Scotiabank's Osborne Says Not to be Taken in by Positive Headlines Friday  

"Positive headlines today do not remove either of the near-term political risks around a weakened prime minister or the longer run economic threats posed by Brexit," says Shaun Osborne, chief foreign exchange strategist at Scotiabank.

Capital Economics Say the Ball is Now in PM May's Court 

"The EU’s demand – that the UK be willing to create a customs border between the UK and Northern Ireland, in order to protect the integrity of the single market – finally became explicit this week," says Andrew Wishart, an economist at Capital Economics

Wishart says the hardening of Brussels' stance puts the ball firmly at the feet of the UK government.

"Note that aside from political concerns, given the majority of Northern Irish Exports go to the UK, this would also create a huge administrative challenge," Wishart adds. 

The UK government must now concede to Barnier's demands if talks are to move along to the subjects of trade and transition by the time December's European Council summit comes around, or come up with a plan B. 

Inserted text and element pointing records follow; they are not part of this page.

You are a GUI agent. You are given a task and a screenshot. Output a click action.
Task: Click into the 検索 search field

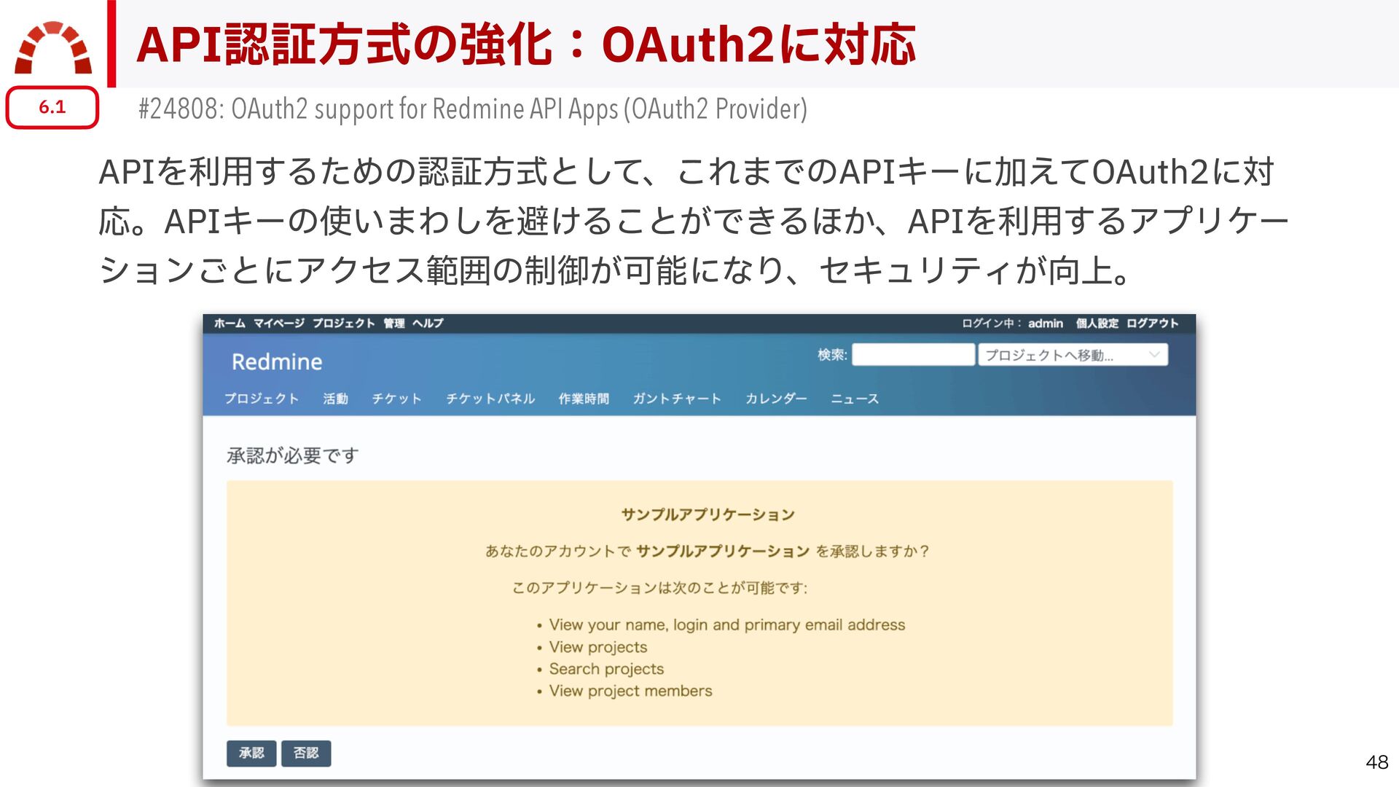click(x=912, y=355)
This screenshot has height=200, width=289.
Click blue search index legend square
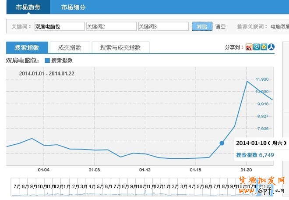tap(47, 61)
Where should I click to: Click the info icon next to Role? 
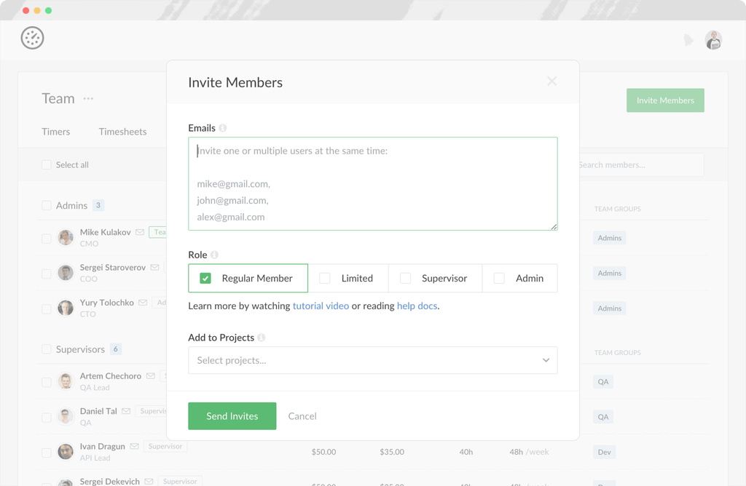pyautogui.click(x=214, y=255)
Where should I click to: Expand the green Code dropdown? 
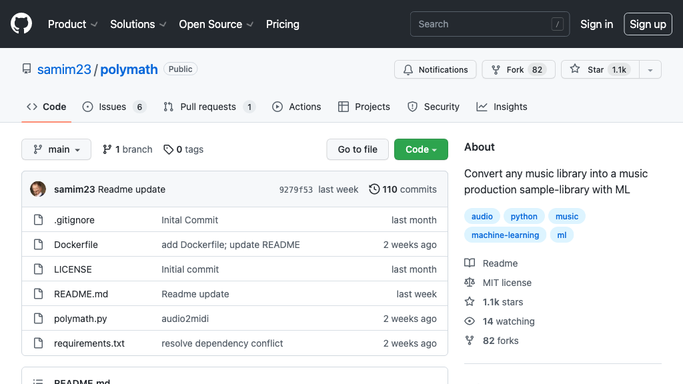click(x=421, y=149)
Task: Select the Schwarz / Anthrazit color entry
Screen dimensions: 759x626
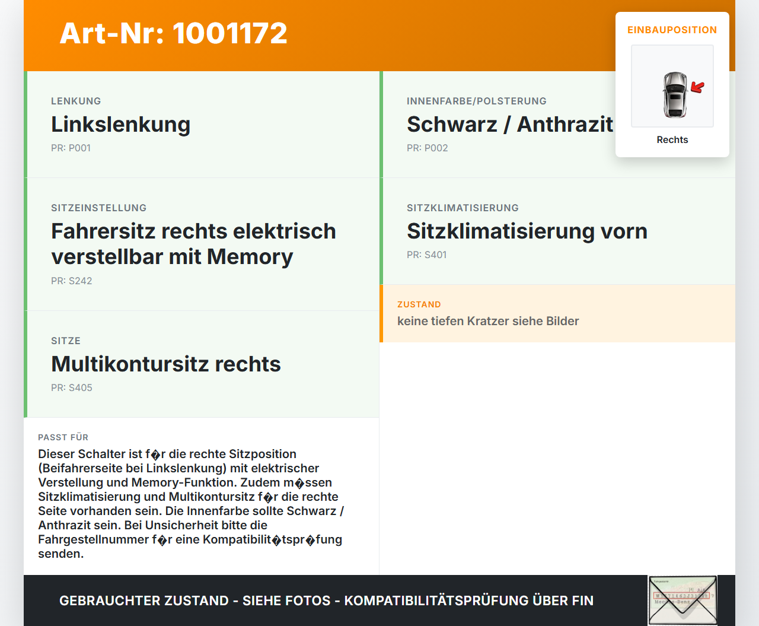Action: click(510, 124)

"The EU’s Chief Negotiator, Michel Barnier, piled on the time pressure by saying any substantial movement in the UK’s position would have to come in the next fortnight in order for it to be put to the EU Council in December." 

MUFG Sees a Stronger Pound into Year-End, Subject to Progress

Lee Hardman at MUFG strikes an optimistic tone:

“The UK government is reportedly not expected by the EU to put a number on a financial offer at this stage but will have to have given an indication of their methodology including previous unpaid commitments.

“Our outlook for a stronger pound heading into next year is built on the assumption that sufficient progress will be made during Brexit talks in the coming months.”

Rabobank Forecasting a Lower Pound

Jane Foley at Rabobank believes negotiations will of to ‘the wire’ and this makes for a weaker Sterling:

“It is our view that GBP remains vulnerable to political uncertainly going forward most specifically regarding Brexit. Although we are optimistic that an EU/UK trade pact will eventually be agreed, all Brexit proceedings to date suggest that this could be a last minute compromise.  

“In the meantime uncertainty is likely to weigh on UK investment and growth potential. The implication of this is that GBP has the potential to slip further on a 12 month view before snapping back around March 2019. We retain a 12 month forecast of EUR/GBP 0.95.”

UniCredit Not Optimistic on Sterling

Chiara Silvestre an Economist at UniCredit Bank in Milan maintains a negative stance towards Sterling on the Brexit front:

"Given that a breakthrough in the new round of Brexit talks is unlikely, investors may start to become increasingly worried about time running out.

"This could lead to sterling weakness on the back of any disappointing headlines following this round of talks. From a medium-term perspective, the negative impact of Brexit on investors’ perception of the UK’s attractiveness as a place to invest makes us bearish on the GBP, especially against the EUR."

Danske Bank is Buying Euros

Chief Analyst at Danske Bank, Allan von Mehren, ackonwledges the outcome of the talks could prove to be a source of volatility.

"Overall, we still expect EUR/GBP to trade within the 0.8650-0.90 range in coming months with risks skewed to the upside near term as UK politics, Brexit uncertainty and relative rates are likely to remain EUR/GBP supportive.

"Tactically, we would consider buying on dips towards 0.88 with tight stops around 0.8760 for a new test of the 2 November high at 0.89389."

Commerzbank see Downside Risks Staying Elevated

Analyst Antje Praefcke at Commerzbank has been looking at the domestic political instabilities in the UK as reason to be bearish on both the progress of Brexit talks and trajectory of the Pound:

"How is a country going to negotiate in a unanimous and unified manner to the outside if within the ranks government members are tearing each other to pieces? As a result in my view the downside risks in Sterling continue to dominate, above all if disappointing economic data is added to the mix."